> WHAT THE EXERCISE ASKS
Word for word, quote the lines from the one containing "Minimize the installer window" to the end of the entries below, including both. Leave pictures out.

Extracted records
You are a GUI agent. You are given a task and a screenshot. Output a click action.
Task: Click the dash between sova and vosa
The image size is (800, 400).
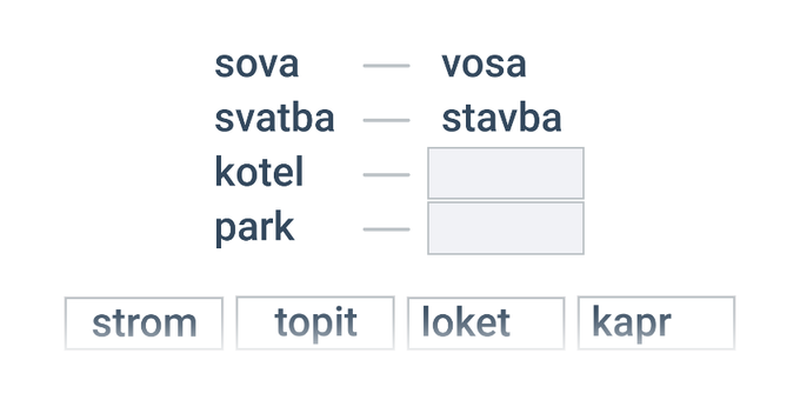(386, 65)
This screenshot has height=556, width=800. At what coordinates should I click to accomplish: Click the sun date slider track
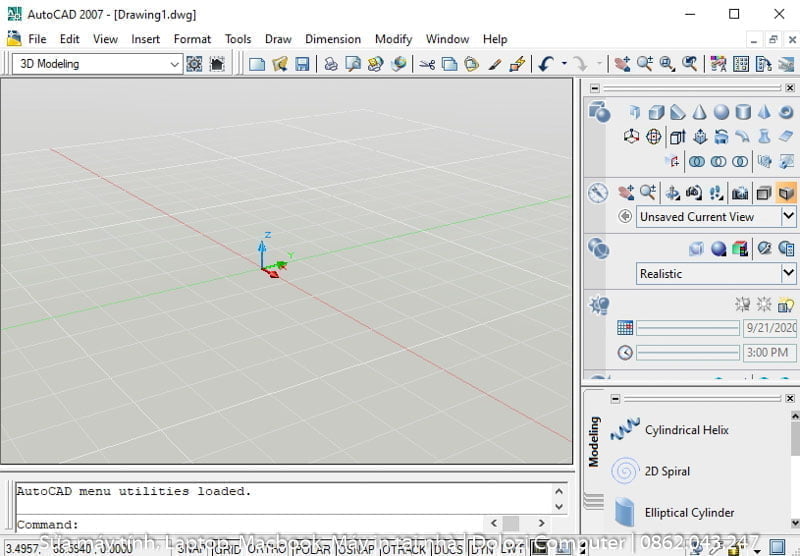(x=688, y=328)
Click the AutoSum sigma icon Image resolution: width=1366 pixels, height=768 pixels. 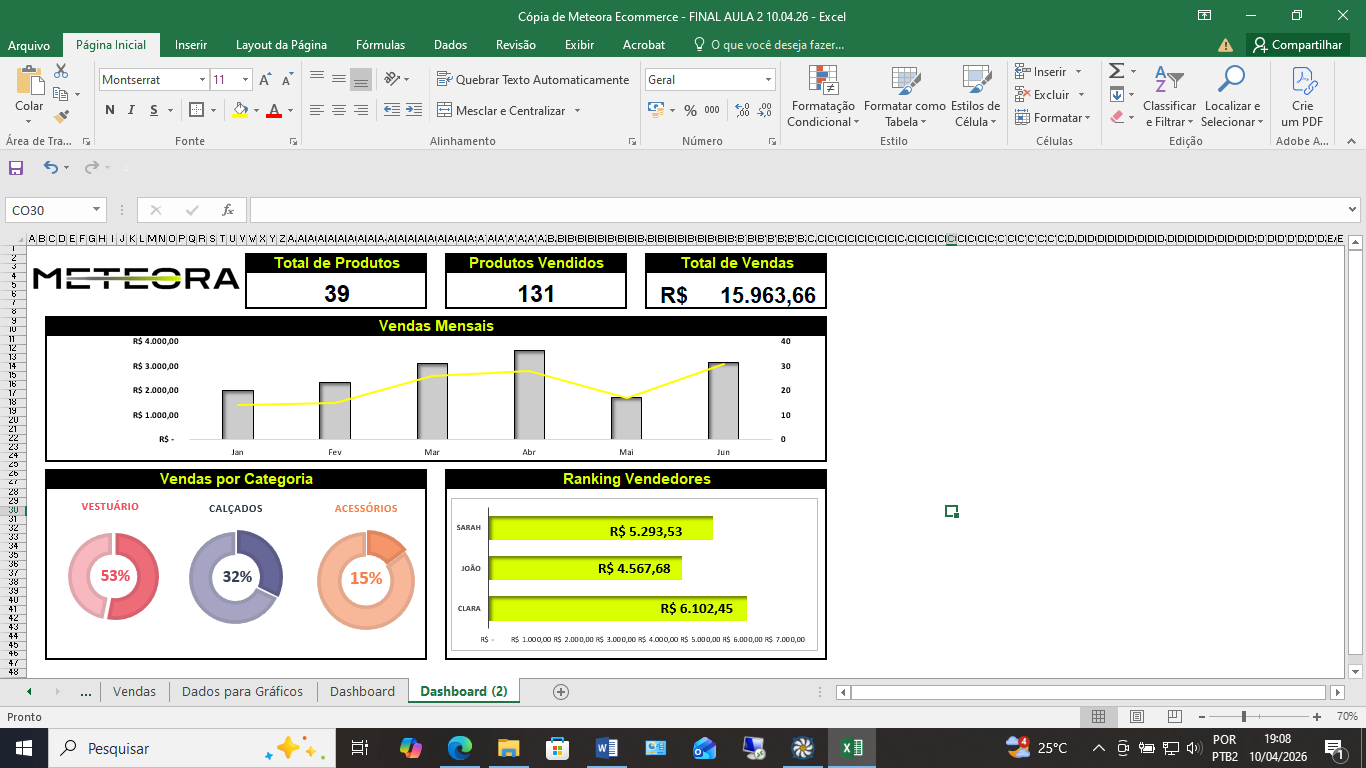(x=1117, y=71)
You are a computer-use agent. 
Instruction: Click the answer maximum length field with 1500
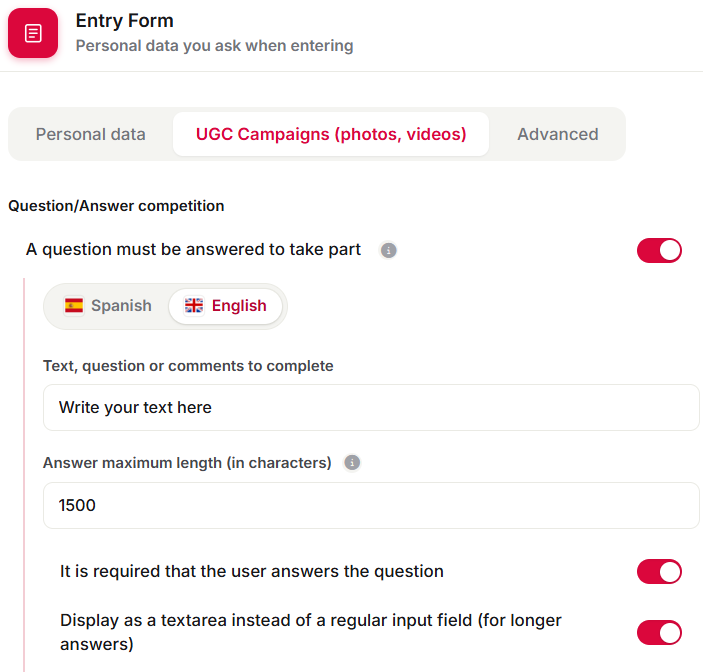371,505
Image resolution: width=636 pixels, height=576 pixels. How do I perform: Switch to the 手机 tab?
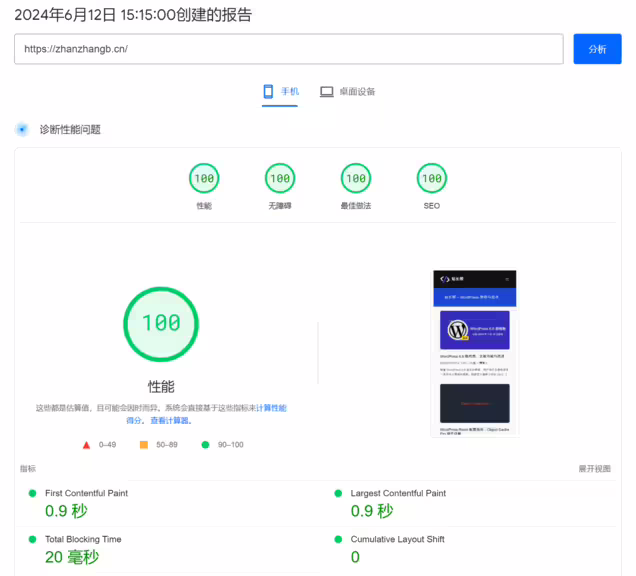281,92
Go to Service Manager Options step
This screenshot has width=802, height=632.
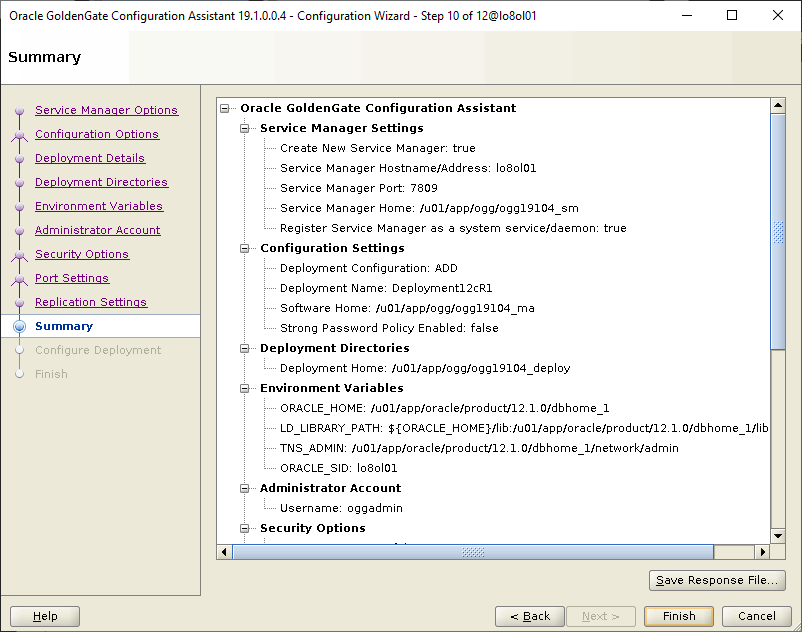[x=106, y=110]
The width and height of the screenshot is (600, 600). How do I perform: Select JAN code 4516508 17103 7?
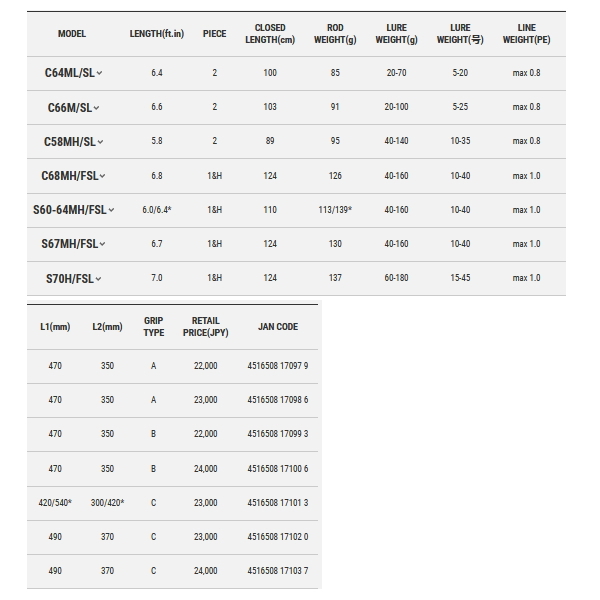(x=278, y=571)
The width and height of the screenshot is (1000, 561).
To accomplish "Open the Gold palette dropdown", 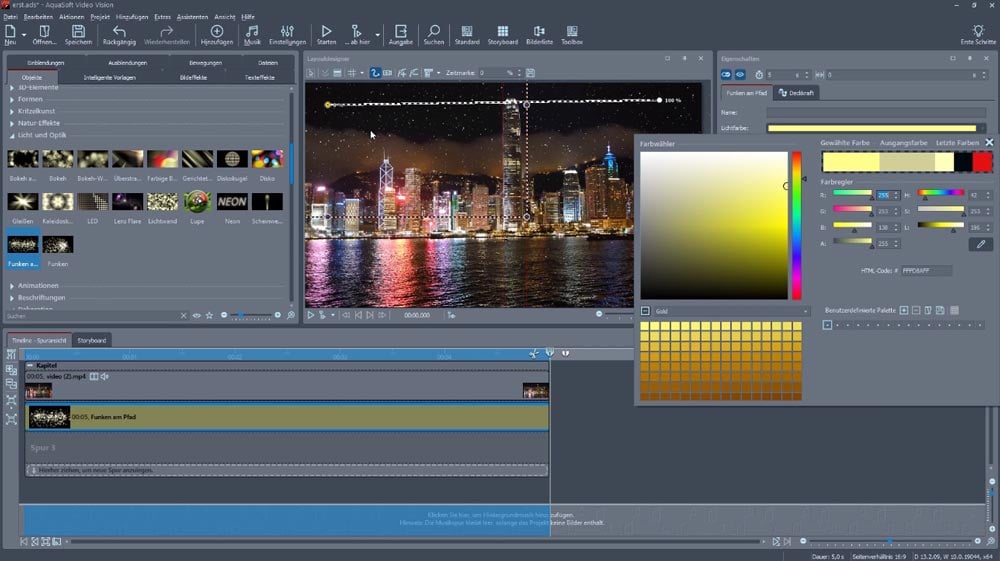I will pos(724,312).
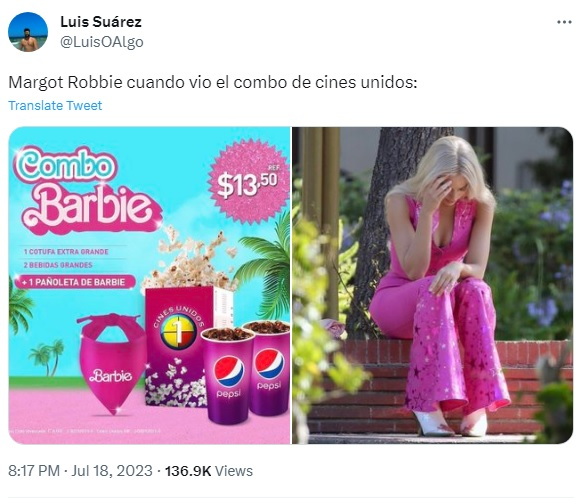
Task: Click the white boots in the photo
Action: (451, 423)
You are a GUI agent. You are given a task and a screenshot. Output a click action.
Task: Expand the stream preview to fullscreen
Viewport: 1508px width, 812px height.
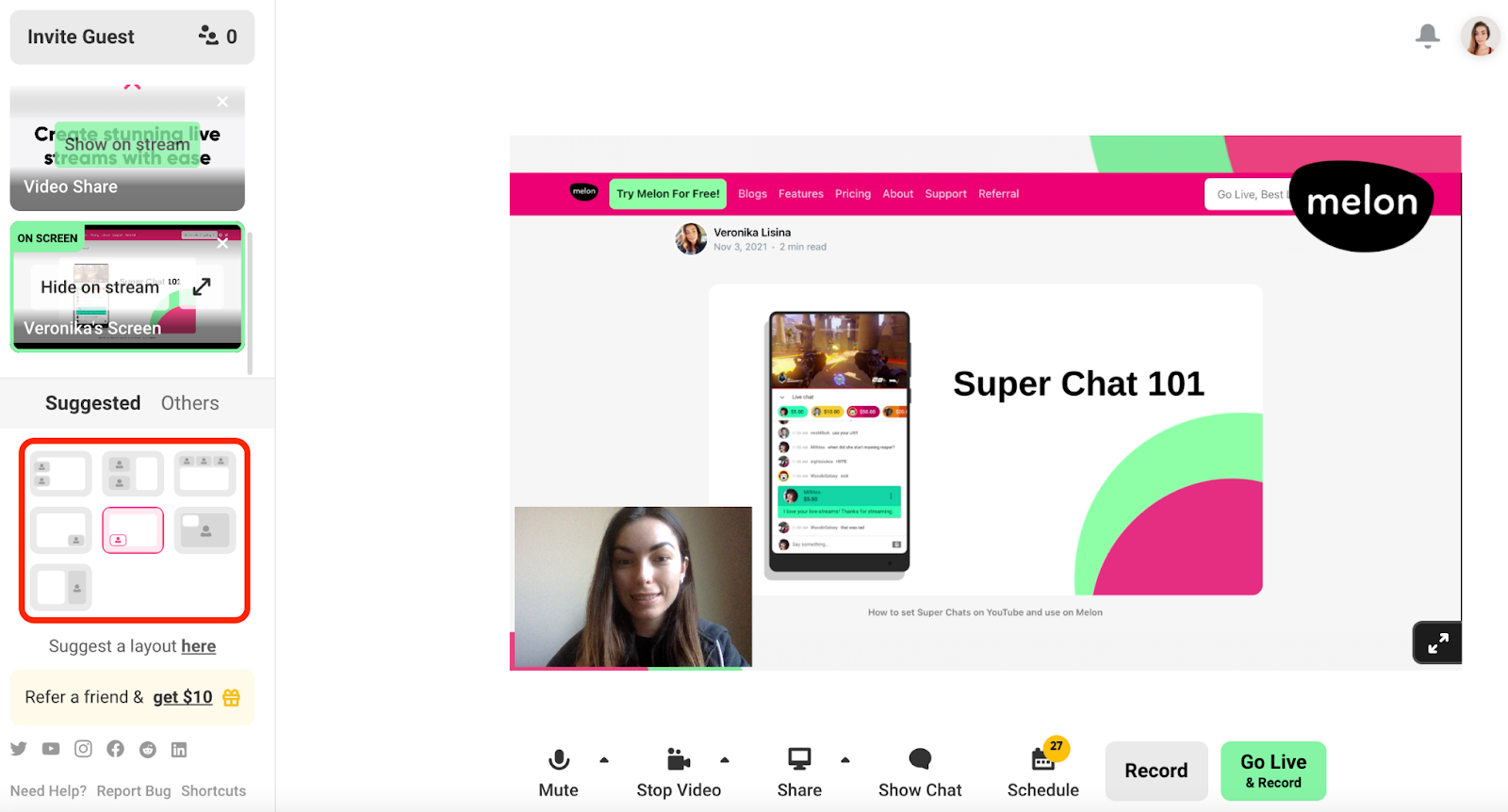pyautogui.click(x=1437, y=643)
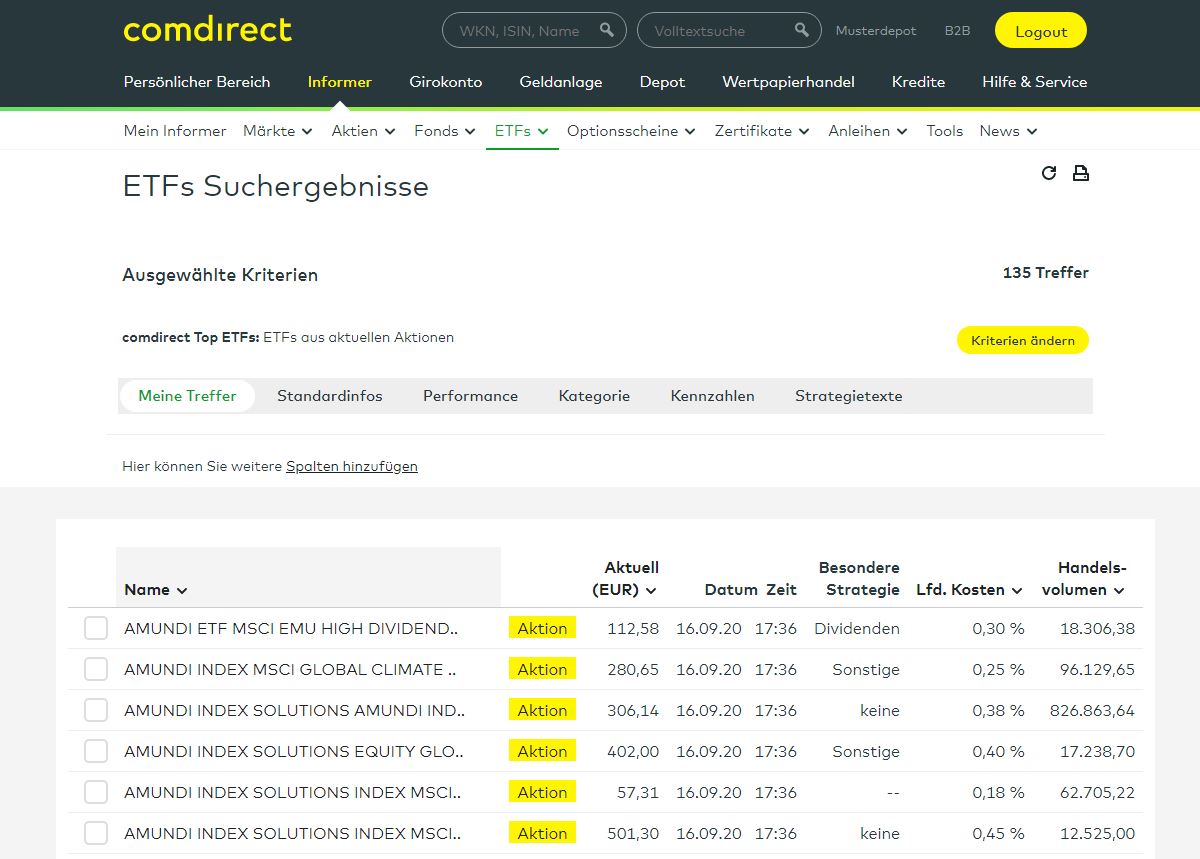Image resolution: width=1200 pixels, height=859 pixels.
Task: Check the box for AMUNDI ETF MSCI EMU HIGH DIVIDEND
Action: [96, 628]
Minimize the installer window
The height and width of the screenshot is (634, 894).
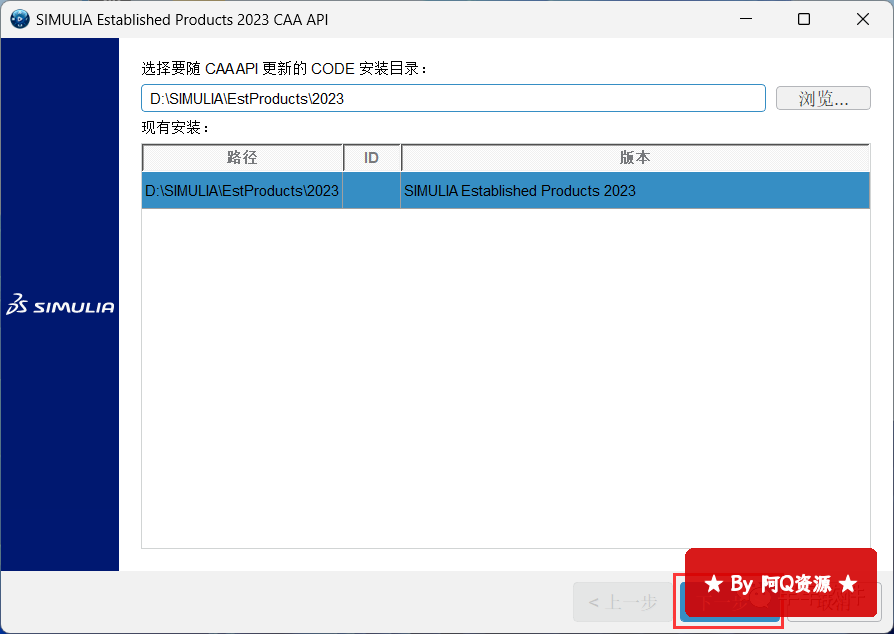745,19
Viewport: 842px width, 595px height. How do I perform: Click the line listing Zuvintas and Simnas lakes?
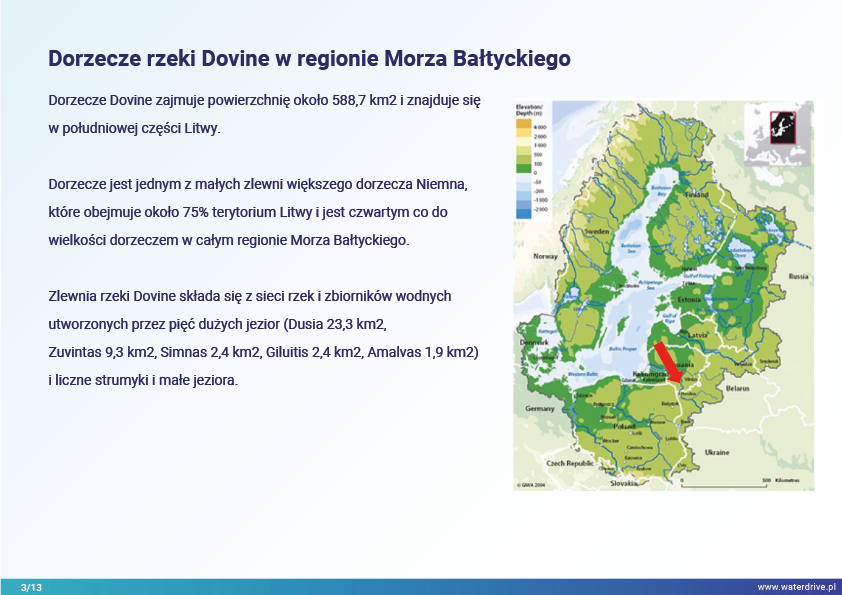pyautogui.click(x=263, y=352)
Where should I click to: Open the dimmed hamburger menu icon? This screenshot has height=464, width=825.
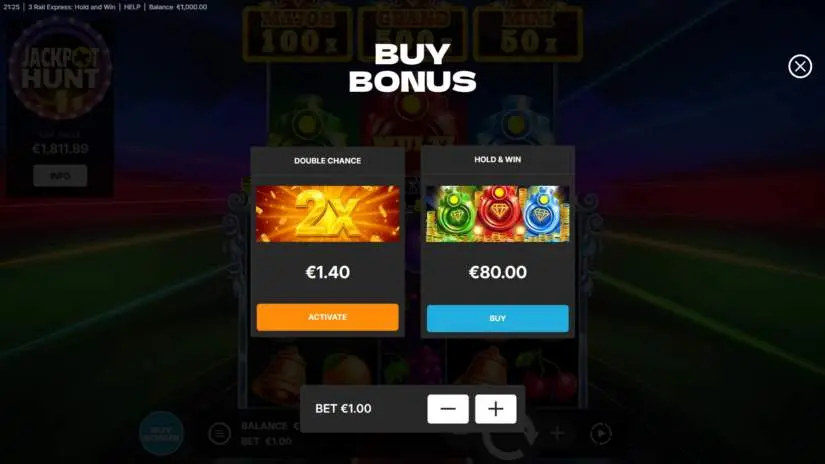[219, 434]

> WRITTEN RESPONSE
Minimize the installer window
The height and width of the screenshot is (634, 894).
745,19
Viewport: 842px width, 595px height. How do I perform: Click the line listing Zuvintas and Simnas lakes?
pyautogui.click(x=263, y=352)
Where should I click to: Open the dimmed hamburger menu icon? This screenshot has height=464, width=825.
[219, 434]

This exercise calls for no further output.